Updated June 10, 2016 at 10:08 a.m.


Sam Moss, Fable
  • Sam Moss, Fable

(Lost Honey Records, CD, digital download, vinyl)

When last we left Sam Moss, he was part of the delightfully strange and prolific Brattleboro indie scene. Following the release of his deconstructionist folk gem No Kingdom in 2013 — named one of the year's 10 best local recordings by this paper — Moss moved to Boston. There he has continued to write, perform and record sweet and provocative art-folk masterpieces. The latest such work is Moss' ninth album, Fable, released in May.

Though he now calls Beantown home, Moss retains strong local ties. Two-thirds of his backing band members are part of Brattleboro's Wooden Dinosaur: guitarist Michael Roberts and bassist Jeff Murphy. Fable was recorded at Guilford Sound in Guilford, Vt., and is the first release on Lost Honey Records, a joint venture by Moss and Roberts — look for a WD record on the imprint later this year. Rounding out Moss' Green Mountain bona fides, the vinyl version of the record was pressed at the Burlington Record Plant.

Moss has long had rambling musical wanderlust. Though rooted generally in Americana, he often detours down the genre's myriad side roads. No Kingdom, for example, found kinship in the spare, Appalachian-gothic aesthetic of fellow Vermont expat Sam Amidon. Moss is also a highly regarded fingerstyle guitarist whose instrumental compositions similarly tweak roots convention.

On Fable, he navigates a sort of middle ground. There is stark, sprawling beauty in these eight delicately arranged songs, written between 2013 and 2014 just as he was transitioning from Brattleboro to Boston. His writing has a road-weary quality, and his expressive, reedy tenor evokes a mellow Ryan Adams, Iron & Wine's Sam Beam and Tracy Chapman.

But Moss' and Roberts' guitar work largely defines the album. On opener "Postman," Roberts' woozy tremolo guitar evokes the spooky southwestern vibe of Calexico. The title track fuses a lilting acoustic riff with shimmering electric sustains set to a gently insistent drum shuffle. "Hunter's Moon" highlights Moss' acoustic chops as he winds a gorgeous high-and-lonesome vocal melody around nimble fingerpicking.
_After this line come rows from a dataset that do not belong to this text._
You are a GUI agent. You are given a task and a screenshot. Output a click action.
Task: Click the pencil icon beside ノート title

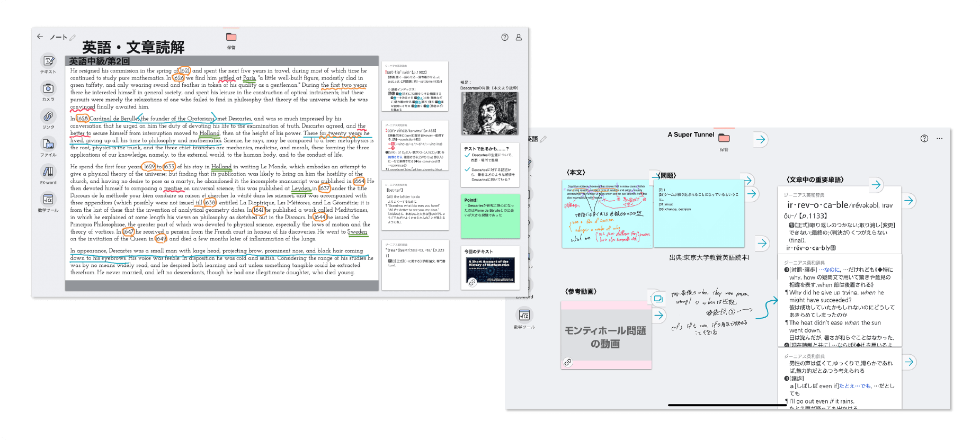point(73,38)

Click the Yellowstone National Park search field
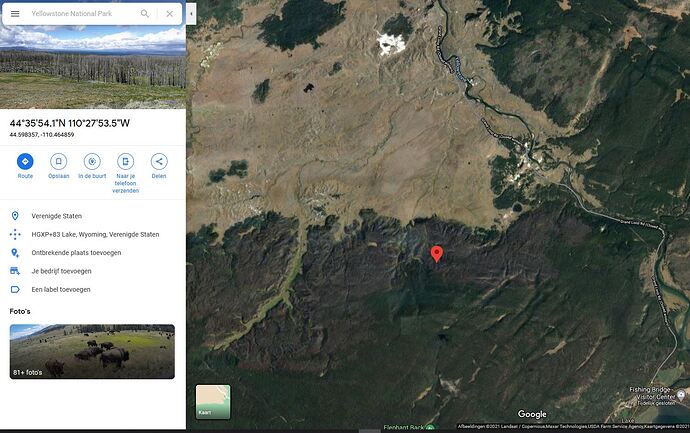pos(79,14)
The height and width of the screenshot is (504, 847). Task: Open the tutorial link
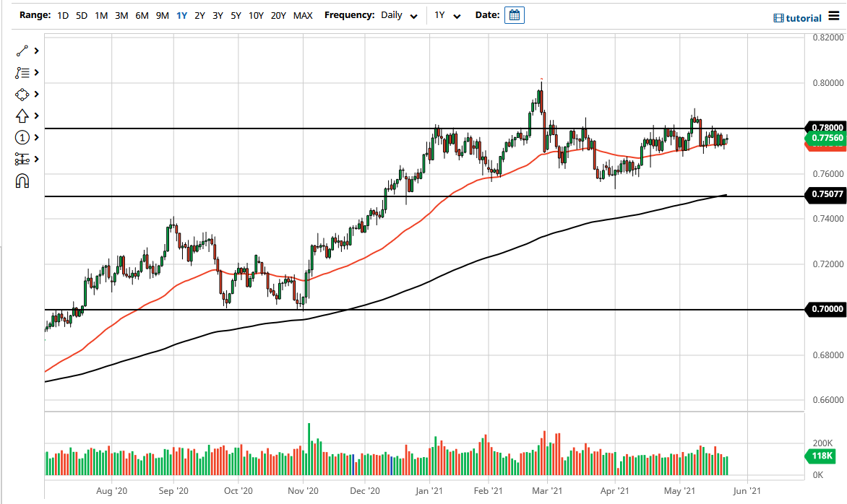coord(805,17)
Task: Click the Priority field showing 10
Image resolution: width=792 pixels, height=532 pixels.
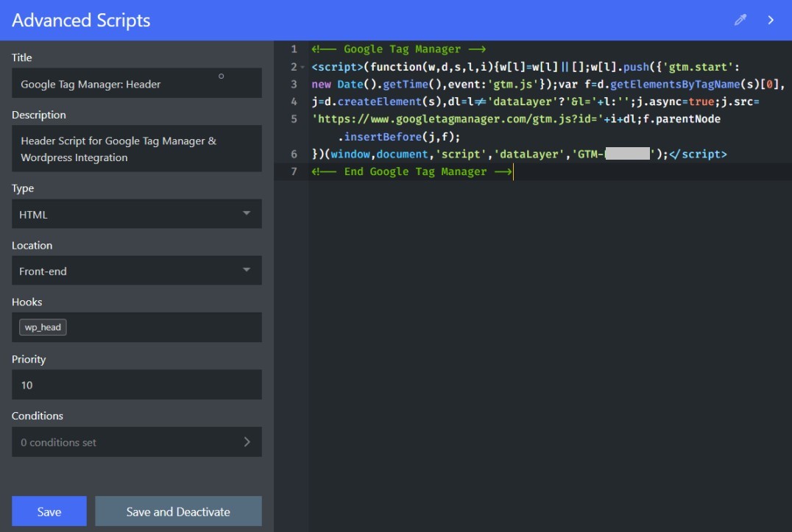Action: pos(137,384)
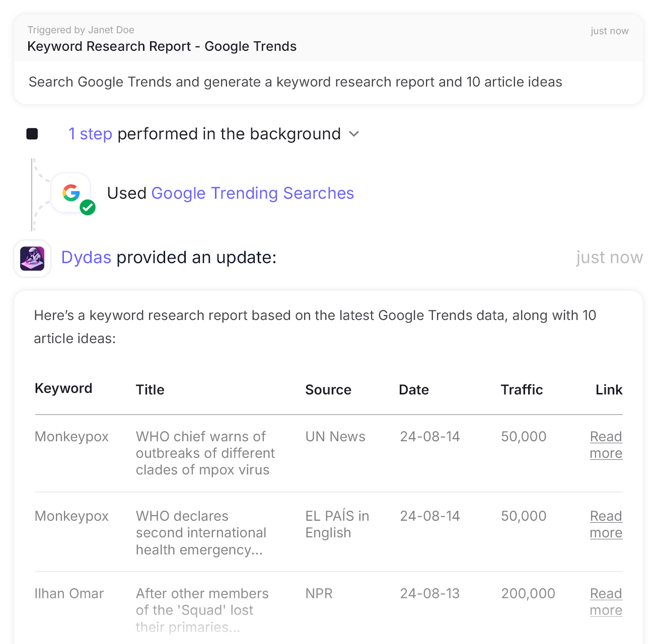Open the "1 step" link
This screenshot has height=644, width=659.
pos(90,134)
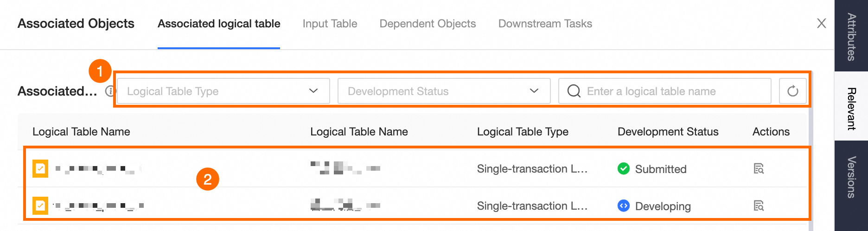Open details icon for the Developing row

(759, 206)
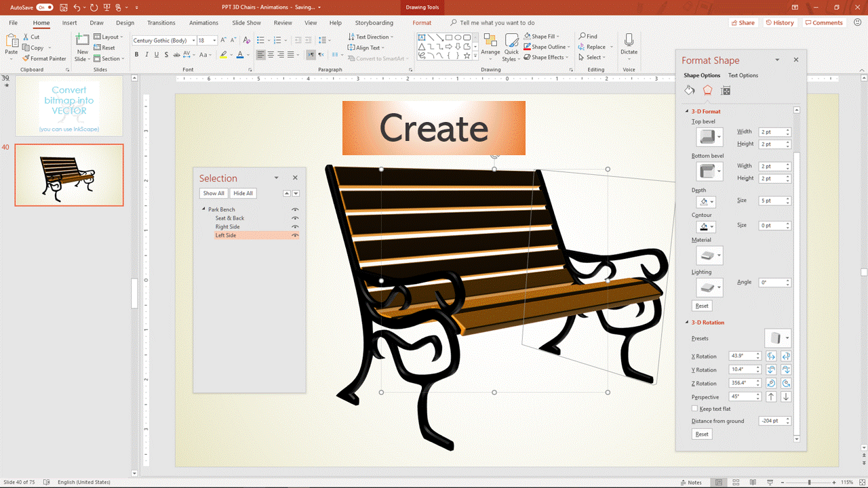Collapse the 3-D Format section
This screenshot has height=488, width=868.
(687, 111)
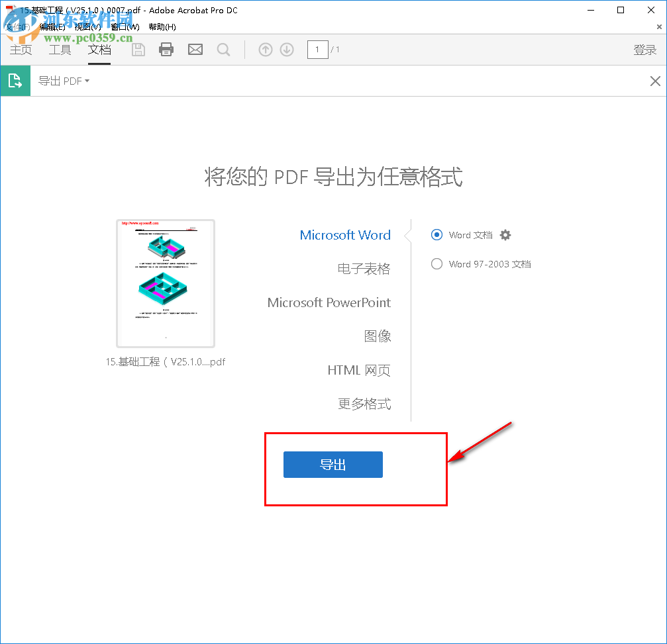Click the Email document icon
This screenshot has height=644, width=667.
point(195,49)
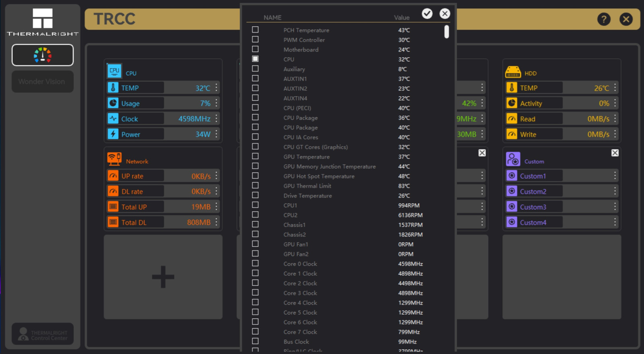Click the sensor list scrollbar thumb
The height and width of the screenshot is (354, 644).
coord(446,32)
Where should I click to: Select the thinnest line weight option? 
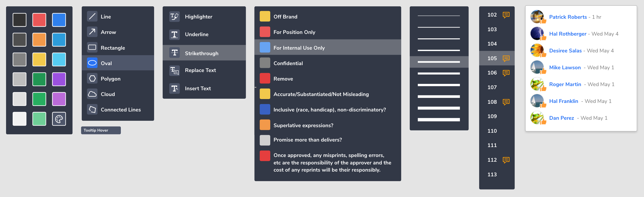[439, 16]
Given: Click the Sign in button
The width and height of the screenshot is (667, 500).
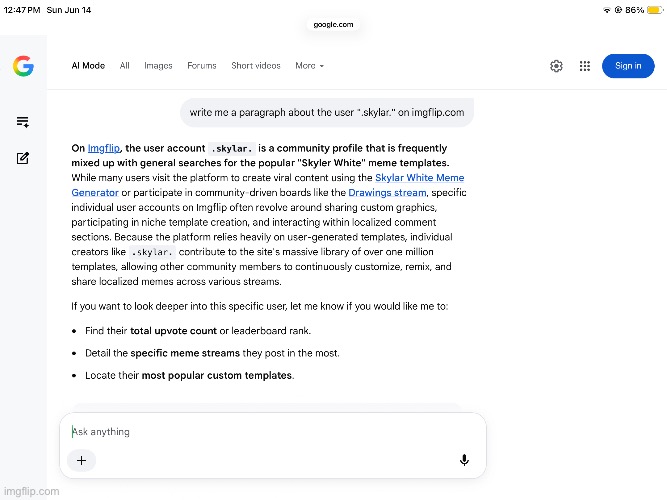Looking at the screenshot, I should (x=628, y=66).
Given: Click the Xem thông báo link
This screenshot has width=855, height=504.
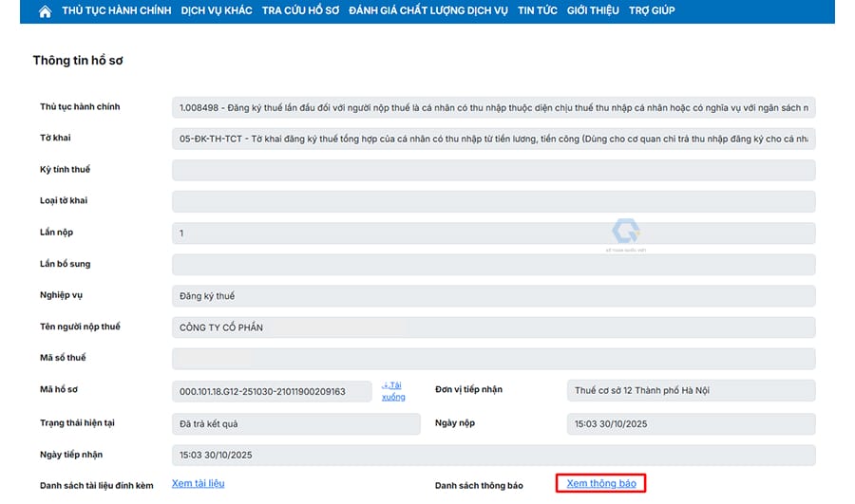Looking at the screenshot, I should (601, 484).
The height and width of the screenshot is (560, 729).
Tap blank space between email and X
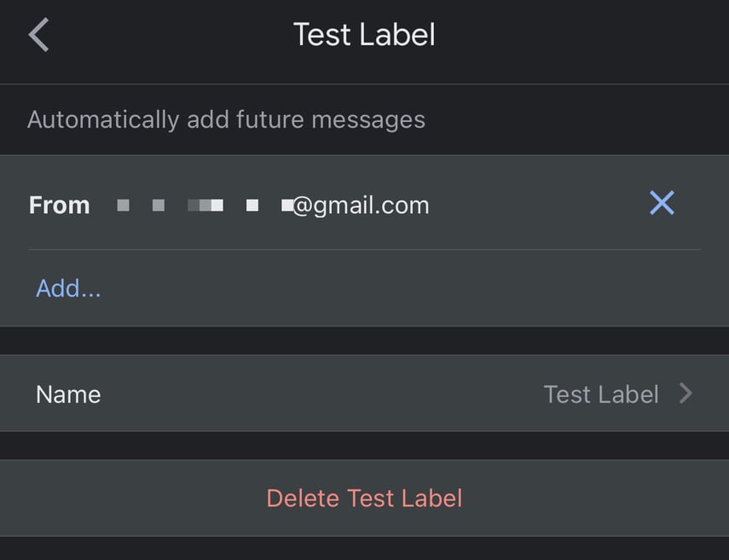537,205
"Beast" is sinister cut built on a shiver-inducing, Delta-blues-style progression given dark accents by Roberts' gritty, minimalist work. Over this, Moss hollers a baleful melody that harks to Appalachian balladry. It's a stirring stylistic fusion.

Fable closes on "Lighting," which moseys along at an unhurried pace. Roberts shades Moss' light melody with tumbling lines that are rhythmically and tonally skewed just enough to impart a playful vibe.